Bevilacqua M et al. (2006) Dissimilar PTH, gastrin, and calcitonin responses to oral calcium and peptones in hypocalciuric hypercalcemia, primary hyperparathyroidism, and normal subjects: a useful tool for differential diagnosis. J Bone Min Res 21: 406–412

It is important to distinguish between primary hyperparathyroidism (PH) and hypocalciuric hypercalcemia (HH), as failure to diagnose the latter might result in unnecessary surgery. Differential diagnosis can be difficult without genetic testing, which is costly and not routinely available in clinical practice. An Italian team has identified a new way to distinguish between the two disorders, by demonstrating that PH and HH patients respond differently to PEPTONES.

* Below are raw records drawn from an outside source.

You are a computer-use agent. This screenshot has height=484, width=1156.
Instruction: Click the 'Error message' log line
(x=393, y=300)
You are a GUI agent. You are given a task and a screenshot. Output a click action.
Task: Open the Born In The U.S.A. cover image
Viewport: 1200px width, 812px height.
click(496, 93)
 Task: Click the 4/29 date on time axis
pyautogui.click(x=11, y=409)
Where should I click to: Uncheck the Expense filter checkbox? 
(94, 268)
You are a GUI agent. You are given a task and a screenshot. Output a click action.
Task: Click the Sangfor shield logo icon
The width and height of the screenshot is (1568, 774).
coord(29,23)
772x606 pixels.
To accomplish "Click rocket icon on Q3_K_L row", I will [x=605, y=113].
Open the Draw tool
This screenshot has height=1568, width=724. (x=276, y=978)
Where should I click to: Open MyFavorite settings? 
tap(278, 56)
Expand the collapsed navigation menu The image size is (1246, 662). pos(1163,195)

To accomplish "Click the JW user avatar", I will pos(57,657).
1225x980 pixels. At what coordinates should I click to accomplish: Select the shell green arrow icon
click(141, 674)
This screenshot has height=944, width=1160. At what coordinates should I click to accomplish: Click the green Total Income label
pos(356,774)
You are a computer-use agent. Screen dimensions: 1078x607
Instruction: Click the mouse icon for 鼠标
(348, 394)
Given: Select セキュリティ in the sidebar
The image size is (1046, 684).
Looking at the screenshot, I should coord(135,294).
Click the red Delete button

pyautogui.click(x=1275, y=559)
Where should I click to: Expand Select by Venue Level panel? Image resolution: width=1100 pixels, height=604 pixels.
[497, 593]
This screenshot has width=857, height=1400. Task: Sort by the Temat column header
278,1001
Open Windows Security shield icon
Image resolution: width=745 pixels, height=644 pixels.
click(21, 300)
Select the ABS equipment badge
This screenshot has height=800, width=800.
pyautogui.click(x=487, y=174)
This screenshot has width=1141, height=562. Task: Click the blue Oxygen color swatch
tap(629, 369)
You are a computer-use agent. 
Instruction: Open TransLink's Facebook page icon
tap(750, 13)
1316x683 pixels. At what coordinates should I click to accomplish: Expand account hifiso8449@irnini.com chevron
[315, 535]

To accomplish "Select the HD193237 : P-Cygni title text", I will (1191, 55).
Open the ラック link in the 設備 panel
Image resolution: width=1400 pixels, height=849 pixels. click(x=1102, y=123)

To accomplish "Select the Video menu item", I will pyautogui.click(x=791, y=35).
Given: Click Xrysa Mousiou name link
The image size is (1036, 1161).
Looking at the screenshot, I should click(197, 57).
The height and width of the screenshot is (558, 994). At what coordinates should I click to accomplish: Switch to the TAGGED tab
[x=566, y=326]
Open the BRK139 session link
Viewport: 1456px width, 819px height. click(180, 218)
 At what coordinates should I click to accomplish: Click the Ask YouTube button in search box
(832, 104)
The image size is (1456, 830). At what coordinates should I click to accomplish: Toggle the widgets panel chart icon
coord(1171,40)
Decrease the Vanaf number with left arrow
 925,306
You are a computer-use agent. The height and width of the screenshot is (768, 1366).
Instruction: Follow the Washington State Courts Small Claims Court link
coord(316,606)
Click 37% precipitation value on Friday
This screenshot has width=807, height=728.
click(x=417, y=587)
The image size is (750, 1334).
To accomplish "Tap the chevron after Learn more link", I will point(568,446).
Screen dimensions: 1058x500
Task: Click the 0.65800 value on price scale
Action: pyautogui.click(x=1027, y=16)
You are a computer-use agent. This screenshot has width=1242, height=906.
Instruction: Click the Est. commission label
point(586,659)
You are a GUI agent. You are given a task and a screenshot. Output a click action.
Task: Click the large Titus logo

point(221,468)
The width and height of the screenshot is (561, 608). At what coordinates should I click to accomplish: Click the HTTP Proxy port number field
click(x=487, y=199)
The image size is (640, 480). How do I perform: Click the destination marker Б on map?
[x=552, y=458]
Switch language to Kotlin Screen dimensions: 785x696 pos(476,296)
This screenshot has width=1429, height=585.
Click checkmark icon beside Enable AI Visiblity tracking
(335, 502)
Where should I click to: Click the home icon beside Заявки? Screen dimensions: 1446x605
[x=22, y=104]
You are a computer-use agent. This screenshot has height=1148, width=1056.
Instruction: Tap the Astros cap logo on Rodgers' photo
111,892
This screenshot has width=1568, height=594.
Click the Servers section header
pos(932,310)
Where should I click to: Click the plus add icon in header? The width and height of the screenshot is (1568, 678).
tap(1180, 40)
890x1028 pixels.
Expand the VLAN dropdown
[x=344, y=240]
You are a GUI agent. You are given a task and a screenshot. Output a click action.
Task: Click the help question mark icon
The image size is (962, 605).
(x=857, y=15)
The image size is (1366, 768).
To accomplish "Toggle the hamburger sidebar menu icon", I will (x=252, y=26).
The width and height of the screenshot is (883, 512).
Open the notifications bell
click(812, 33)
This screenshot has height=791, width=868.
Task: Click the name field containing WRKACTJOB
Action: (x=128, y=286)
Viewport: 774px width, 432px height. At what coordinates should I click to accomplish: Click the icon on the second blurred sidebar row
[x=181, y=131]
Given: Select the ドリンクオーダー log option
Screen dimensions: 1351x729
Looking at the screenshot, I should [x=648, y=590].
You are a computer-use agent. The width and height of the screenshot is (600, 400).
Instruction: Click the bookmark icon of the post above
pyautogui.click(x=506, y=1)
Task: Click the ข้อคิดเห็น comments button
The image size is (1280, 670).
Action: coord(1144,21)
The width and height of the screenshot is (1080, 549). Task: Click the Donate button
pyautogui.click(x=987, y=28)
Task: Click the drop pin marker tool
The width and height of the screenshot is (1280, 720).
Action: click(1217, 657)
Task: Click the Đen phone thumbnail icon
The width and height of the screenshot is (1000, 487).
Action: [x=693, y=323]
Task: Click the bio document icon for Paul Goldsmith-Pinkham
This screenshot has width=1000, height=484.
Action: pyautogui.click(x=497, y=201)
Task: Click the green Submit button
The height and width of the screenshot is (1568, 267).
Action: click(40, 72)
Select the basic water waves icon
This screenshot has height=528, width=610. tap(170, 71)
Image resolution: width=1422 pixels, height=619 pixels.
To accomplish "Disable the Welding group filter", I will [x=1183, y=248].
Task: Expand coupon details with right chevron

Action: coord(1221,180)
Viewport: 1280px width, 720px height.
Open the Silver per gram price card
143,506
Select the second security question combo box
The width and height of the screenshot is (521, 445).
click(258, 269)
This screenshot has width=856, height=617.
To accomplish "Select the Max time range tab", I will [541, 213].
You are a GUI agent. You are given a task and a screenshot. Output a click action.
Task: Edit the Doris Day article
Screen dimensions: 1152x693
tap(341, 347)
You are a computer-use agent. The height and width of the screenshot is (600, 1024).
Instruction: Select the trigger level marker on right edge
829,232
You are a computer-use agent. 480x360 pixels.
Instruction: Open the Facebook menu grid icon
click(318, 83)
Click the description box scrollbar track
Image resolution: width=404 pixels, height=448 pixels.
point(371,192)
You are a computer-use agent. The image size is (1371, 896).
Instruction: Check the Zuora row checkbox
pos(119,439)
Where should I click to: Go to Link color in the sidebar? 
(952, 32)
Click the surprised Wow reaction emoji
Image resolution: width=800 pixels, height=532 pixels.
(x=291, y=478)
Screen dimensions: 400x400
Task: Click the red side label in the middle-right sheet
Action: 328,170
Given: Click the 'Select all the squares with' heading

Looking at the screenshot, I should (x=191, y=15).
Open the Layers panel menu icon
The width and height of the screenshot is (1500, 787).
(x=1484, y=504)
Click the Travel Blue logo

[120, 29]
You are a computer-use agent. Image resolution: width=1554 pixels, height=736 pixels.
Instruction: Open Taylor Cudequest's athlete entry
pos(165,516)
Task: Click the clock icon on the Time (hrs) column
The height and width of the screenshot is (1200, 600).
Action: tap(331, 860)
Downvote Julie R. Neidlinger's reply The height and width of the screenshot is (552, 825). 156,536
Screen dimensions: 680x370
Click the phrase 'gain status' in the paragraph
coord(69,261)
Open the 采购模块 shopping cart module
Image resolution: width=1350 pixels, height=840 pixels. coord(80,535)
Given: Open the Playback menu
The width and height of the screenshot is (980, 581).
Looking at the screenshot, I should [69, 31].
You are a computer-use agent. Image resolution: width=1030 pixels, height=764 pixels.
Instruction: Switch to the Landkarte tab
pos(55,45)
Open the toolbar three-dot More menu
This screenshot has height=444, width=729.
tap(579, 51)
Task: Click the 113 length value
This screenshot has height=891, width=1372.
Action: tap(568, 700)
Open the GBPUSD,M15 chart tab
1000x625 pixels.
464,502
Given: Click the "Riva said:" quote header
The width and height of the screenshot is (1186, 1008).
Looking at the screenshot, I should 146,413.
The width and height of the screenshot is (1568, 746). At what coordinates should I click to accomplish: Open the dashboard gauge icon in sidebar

Bevilacqua et al. assessed the effect of oral calcium and peptones (they used a mixture of L-amino acids that are known to activate calcium-sensing receptors) on levels of gastrin, parathyroid hormone, and calcitonin in 15 patients with PH, 10 patients with HH, and 30 healthy controls. They found that the mean gastrin and calcitonin responses to oral calcium of both the PH and HH patients were markedly lower than those of the controls. The same pattern was observed for responses to peptones; however, a significantly higher parathyroid hormone response was seen in PH patients than in either HH patients or controls.

This finding points towards there being a simple, clinically useful test that can distinguish between PH and HH. In addition, the authors suggest that the observed lack of normal responses to oral calcium and peptones might reflect the generally decreased sensitivity of the calcium-sensing receptor in patients with PH and HH.